Challenge:
Output the lines of the listing below, from the line containing "This screenshot has width=633, height=393." through the line containing "click(x=557, y=161)", both included, as a JSON list of strings with one string per line. Omit blank lines.

Data entries:

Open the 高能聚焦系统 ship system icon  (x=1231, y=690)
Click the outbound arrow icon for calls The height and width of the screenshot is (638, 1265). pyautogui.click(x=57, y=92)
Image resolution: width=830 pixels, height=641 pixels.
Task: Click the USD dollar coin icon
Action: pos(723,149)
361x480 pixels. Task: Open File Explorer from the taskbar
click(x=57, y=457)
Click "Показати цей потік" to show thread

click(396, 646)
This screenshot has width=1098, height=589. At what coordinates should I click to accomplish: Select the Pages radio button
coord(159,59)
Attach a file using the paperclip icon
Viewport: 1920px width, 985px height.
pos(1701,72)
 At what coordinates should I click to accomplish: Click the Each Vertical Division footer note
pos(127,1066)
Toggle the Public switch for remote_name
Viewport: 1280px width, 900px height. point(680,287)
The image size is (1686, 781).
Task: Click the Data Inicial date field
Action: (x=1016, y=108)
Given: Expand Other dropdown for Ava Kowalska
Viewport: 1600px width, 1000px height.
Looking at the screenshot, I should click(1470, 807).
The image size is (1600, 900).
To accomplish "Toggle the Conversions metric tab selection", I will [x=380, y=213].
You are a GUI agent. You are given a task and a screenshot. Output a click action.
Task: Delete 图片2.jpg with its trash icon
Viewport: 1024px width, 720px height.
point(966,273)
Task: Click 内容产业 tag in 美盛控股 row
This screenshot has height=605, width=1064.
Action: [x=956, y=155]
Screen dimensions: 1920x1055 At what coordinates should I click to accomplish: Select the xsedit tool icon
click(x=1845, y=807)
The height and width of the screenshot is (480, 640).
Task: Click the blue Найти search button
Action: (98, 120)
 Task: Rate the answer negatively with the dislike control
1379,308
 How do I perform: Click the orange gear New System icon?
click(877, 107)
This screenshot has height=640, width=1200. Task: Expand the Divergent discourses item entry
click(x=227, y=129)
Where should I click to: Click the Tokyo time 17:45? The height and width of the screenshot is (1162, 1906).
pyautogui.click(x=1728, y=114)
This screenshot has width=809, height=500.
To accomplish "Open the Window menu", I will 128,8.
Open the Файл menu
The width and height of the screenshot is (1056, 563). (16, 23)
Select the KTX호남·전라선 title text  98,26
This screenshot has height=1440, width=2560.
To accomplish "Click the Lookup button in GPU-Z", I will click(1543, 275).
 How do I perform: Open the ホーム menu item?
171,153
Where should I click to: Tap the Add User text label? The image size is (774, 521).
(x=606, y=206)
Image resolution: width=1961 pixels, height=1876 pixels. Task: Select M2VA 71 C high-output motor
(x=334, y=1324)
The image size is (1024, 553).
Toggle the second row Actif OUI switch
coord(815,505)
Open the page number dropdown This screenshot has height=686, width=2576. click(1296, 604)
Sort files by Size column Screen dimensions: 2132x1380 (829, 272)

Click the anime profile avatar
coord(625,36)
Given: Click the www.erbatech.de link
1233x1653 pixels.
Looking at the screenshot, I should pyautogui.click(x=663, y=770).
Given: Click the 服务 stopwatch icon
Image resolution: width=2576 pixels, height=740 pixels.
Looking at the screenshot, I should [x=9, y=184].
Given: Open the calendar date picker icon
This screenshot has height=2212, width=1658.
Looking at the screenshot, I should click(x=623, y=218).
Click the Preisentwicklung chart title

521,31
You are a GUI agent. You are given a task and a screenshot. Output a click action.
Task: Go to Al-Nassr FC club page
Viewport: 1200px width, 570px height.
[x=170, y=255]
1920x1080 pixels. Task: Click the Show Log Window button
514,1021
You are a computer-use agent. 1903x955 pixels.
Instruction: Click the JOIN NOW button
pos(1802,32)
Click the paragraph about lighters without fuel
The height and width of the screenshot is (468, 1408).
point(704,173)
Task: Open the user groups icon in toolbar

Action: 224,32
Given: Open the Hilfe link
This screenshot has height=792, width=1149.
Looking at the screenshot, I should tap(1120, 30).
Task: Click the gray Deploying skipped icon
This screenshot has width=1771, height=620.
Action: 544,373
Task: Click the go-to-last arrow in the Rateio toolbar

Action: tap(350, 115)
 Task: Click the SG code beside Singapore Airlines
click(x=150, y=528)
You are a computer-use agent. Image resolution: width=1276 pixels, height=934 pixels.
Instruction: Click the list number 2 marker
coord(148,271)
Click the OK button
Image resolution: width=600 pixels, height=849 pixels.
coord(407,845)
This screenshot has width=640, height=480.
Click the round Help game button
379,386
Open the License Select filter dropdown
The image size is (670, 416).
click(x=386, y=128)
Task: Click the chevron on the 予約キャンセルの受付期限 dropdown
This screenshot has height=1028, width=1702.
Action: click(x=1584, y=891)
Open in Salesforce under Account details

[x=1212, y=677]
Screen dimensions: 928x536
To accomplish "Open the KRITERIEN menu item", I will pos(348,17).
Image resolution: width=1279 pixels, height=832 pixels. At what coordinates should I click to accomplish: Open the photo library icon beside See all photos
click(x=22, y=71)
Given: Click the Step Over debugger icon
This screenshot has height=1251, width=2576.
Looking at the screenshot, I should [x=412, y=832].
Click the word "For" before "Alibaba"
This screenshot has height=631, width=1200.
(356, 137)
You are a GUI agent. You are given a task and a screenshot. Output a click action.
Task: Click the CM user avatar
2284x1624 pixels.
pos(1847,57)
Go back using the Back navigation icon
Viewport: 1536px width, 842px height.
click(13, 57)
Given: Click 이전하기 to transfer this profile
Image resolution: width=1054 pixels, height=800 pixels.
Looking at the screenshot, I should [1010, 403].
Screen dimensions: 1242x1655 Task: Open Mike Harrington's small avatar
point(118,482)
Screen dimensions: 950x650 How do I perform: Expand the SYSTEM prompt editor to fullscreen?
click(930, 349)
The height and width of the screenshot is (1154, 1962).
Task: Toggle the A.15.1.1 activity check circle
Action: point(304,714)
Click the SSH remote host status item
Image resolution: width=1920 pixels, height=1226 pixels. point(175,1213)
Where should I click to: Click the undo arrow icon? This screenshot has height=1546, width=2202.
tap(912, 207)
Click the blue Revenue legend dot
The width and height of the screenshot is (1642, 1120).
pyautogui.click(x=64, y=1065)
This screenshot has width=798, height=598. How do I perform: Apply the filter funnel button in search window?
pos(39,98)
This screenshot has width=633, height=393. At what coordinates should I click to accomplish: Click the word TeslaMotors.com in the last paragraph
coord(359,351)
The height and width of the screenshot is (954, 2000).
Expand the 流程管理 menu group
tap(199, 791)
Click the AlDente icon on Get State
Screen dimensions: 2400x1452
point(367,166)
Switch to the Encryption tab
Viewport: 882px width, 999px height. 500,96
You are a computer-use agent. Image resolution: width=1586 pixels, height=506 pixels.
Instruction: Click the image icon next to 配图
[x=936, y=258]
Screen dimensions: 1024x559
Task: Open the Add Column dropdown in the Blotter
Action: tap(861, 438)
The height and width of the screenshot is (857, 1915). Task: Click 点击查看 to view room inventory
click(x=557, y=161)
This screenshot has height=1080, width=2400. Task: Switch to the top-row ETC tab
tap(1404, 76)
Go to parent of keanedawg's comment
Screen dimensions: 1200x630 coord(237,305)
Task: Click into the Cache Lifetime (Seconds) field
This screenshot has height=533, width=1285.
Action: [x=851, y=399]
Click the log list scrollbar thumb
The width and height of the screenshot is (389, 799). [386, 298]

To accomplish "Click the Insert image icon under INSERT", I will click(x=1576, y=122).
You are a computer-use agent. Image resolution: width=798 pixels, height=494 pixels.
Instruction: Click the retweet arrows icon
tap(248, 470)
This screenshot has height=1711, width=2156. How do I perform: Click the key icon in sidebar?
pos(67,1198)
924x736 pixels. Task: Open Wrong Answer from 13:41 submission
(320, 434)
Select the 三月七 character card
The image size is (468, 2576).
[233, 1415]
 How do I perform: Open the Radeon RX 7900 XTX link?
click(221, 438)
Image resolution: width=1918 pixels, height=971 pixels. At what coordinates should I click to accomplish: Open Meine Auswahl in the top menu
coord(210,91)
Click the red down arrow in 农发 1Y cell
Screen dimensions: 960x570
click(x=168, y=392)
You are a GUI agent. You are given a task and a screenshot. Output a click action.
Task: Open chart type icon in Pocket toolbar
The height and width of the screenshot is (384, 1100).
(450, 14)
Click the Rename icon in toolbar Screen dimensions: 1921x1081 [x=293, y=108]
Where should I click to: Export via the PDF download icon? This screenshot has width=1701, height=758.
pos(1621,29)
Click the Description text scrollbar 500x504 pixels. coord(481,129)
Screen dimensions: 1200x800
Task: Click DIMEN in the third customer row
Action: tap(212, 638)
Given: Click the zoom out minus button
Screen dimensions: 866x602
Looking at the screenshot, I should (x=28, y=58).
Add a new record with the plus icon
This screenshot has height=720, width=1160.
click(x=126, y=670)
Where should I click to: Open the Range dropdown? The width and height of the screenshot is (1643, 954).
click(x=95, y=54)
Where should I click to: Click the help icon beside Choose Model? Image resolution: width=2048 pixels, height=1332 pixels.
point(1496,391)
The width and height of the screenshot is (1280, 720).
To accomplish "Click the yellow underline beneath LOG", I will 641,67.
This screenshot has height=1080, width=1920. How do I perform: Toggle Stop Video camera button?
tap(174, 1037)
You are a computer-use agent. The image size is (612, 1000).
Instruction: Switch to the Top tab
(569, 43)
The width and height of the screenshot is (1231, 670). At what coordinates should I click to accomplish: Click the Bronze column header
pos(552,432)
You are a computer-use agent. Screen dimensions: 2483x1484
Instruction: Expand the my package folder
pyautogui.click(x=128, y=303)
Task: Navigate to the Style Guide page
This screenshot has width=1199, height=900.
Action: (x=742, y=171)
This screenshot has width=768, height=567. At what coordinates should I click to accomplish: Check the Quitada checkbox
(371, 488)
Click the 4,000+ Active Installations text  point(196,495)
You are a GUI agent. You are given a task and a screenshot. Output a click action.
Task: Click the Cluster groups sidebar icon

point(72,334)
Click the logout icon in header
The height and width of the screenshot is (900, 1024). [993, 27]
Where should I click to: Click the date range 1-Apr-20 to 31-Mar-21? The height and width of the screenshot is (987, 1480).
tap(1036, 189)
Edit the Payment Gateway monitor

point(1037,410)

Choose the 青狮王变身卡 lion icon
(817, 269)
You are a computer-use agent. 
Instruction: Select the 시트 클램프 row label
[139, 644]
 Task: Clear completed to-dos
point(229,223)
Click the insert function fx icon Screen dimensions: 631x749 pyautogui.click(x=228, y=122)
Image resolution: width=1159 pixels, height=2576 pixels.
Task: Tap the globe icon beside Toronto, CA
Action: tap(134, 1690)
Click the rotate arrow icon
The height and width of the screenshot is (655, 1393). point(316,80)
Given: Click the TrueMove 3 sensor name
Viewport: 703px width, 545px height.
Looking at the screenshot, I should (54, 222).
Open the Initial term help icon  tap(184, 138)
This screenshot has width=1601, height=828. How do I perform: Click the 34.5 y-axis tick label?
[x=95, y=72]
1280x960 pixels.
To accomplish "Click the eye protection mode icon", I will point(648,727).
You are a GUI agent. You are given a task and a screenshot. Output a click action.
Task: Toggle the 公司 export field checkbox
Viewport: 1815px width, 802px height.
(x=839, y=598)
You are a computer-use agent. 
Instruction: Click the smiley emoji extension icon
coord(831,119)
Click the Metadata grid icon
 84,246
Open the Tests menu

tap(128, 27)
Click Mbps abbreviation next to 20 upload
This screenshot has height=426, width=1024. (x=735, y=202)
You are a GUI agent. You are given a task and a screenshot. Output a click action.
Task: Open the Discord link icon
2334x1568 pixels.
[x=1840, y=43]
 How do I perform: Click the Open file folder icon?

Answer for this exercise:
[
  "This screenshot has width=633, height=393. At what coordinates should I click to accomplish: Click the word TeslaMotors.com in the last paragraph",
  "coord(359,351)",
  "The height and width of the screenshot is (954, 2000).",
  "Expand the 流程管理 menu group",
  "tap(199, 791)",
  "Click the AlDente icon on Get State",
  "Screen dimensions: 2400x1452",
  "point(367,166)",
  "Switch to the Encryption tab",
  "Viewport: 882px width, 999px height. 500,96",
  "You are a computer-use agent. Image resolution: width=1586 pixels, height=506 pixels.",
  "Instruction: Click the image icon next to 配图",
  "[x=936, y=258]",
  "Screen dimensions: 1024x559",
  "Task: Open the Add Column dropdown in the Blotter",
  "Action: tap(861, 438)",
  "The height and width of the screenshot is (857, 1915). Task: Click 点击查看 to view room inventory",
  "click(x=557, y=161)"
]